EXERCISE BRIEF ▸ Exactly the lines below from the one with "Given: Click folder" up to and including the one with "Click the blue" make up the answer, with nothing else added.

*** Opening GIVEN RECORDS ***

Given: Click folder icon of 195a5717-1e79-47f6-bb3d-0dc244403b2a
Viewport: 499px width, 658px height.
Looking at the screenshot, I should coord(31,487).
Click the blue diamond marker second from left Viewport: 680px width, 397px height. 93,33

*** Closing GIVEN RECORDS ***
*** Opening GIVEN RECORDS ***

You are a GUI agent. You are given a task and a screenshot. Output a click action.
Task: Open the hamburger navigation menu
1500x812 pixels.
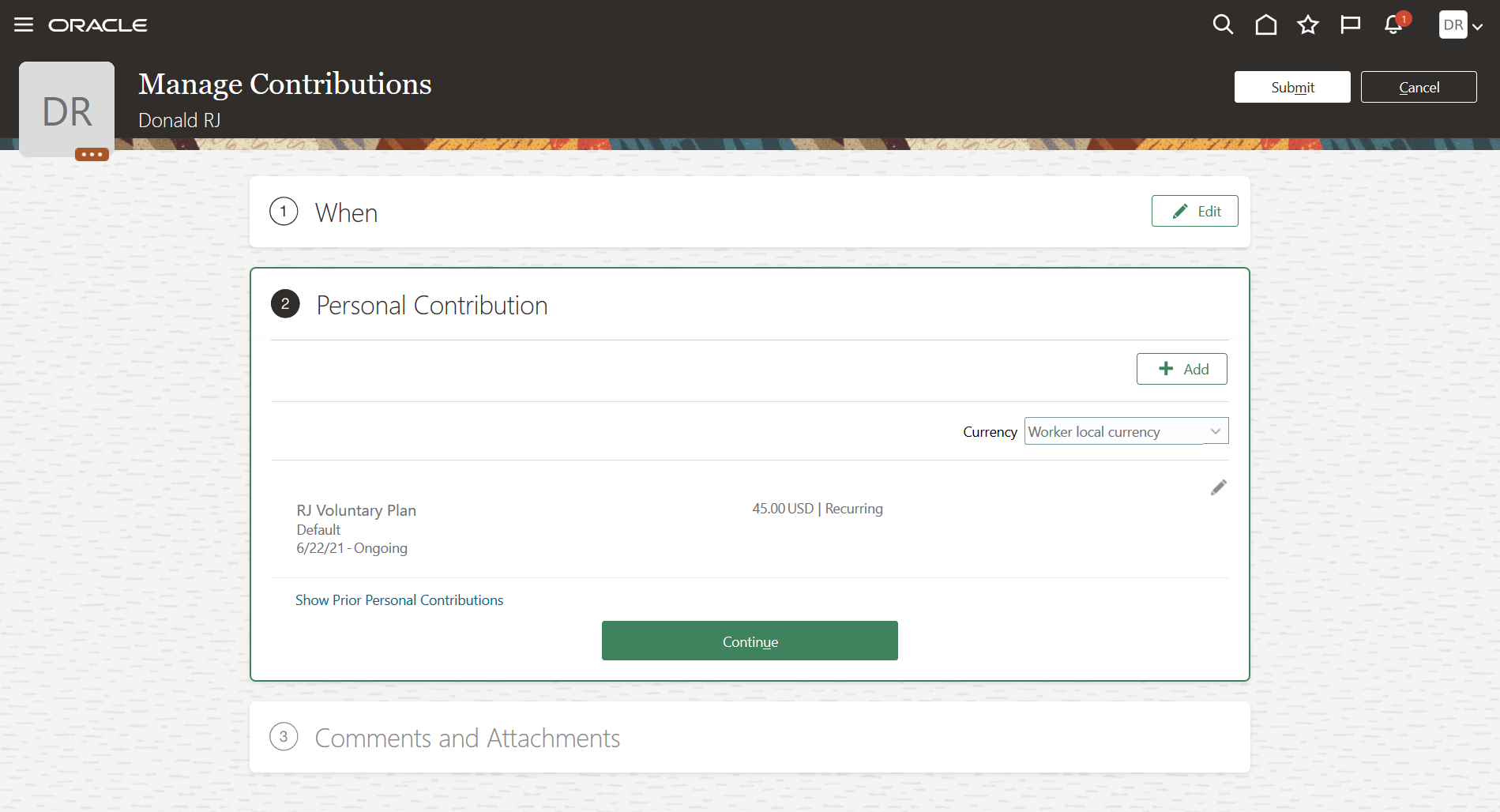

*** Closing GIVEN RECORDS ***

EXERCISE OUTPUT ▸
Given: Click folder icon of 195a5717-1e79-47f6-bb3d-0dc244403b2a
Viewport: 499px width, 658px height.
Looking at the screenshot, I should coord(31,487).
Click the blue diamond marker second from left Viewport: 680px width, 397px height. 93,33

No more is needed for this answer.